Rating: 2 1/2 stars
A reclusive old man, known for wearing mittens year round, is found brutally murdered in his home. The circumstances surrounding the homicide are mysterious, as is the potential role the man may have played in his own demise.
Fast forward four years later. True crime author and cold-case cracker David Neff is still reeling from his wife’s unexplained suicide. A veritable recluse himself, David raises his young son, while making a valiant effort to cut himself off from his previous life—though the memories of his past still haunt him.
When David gets a visit from an old friend bearing the unsolved case of the man with a thousand mittens his interest is piqued, and some of his old instincts begin to kick in. However, the closer David gets to the truth about the man from Primrose Lane, the more surreal things become—especially when David is the one suspected of killing him.

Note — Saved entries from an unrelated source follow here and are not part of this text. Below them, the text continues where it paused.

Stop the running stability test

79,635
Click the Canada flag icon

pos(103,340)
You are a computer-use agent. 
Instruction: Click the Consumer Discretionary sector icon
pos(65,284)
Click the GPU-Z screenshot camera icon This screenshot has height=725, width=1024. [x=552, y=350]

James Renner starts things off with a bang. The prologue introduces the man with a thousand mittens and the gruesome murder that has taken his life. But, as with many prologues, the plot veers off to bring the reader into the present day that will eventually merge with the information from the past. However, Renner’s veer gains momentum until it becomes an unrestrained train of thought rampaging at 100 mph, churning out one new idea after another.
Renner’s writing style is eclectic and his genres interspersed. However, his structure feels intended more for the big screen, than the bookshelf. With lots of flashbacks and fading that would read better on film than it does on the page, things begin to feel convoluted and choppy; which, melds into haphazard and confusing with the introduction of strange new ideas and jumping between time periods —and that’s before he starts time traveling.

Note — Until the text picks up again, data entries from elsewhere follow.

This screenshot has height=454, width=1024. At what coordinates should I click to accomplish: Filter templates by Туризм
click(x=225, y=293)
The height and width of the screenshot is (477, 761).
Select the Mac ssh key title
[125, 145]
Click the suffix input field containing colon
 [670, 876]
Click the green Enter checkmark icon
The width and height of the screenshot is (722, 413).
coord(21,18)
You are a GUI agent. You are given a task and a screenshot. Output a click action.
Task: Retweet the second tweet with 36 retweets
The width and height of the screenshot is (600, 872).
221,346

James Renner is to be commended for his vast and creatively varied thoughts and oft random ideas. Though at times the cohesiveness of the topics is questionable, he invariably finds a way to smooth out some of the rough edges. However, it’s apparent that no task is too daunting to take on. Through his alter-ego David Neff, Renner tackles complicated medical maladies, solves cold cases, writes true crime, dabbles in Rube Goldberg engineering, takes on time travel, and even talks shop with a theoretical physicist—just to name a few.
To say James Renner’s debut was a lofty undertaking given all that it encompassed would be an understatement. Renner’s prose is unceasing and his abilities are seemingly limitless. In the immortal words of Dan Patrick, “You can’t stop him; you can only hope to contain him.”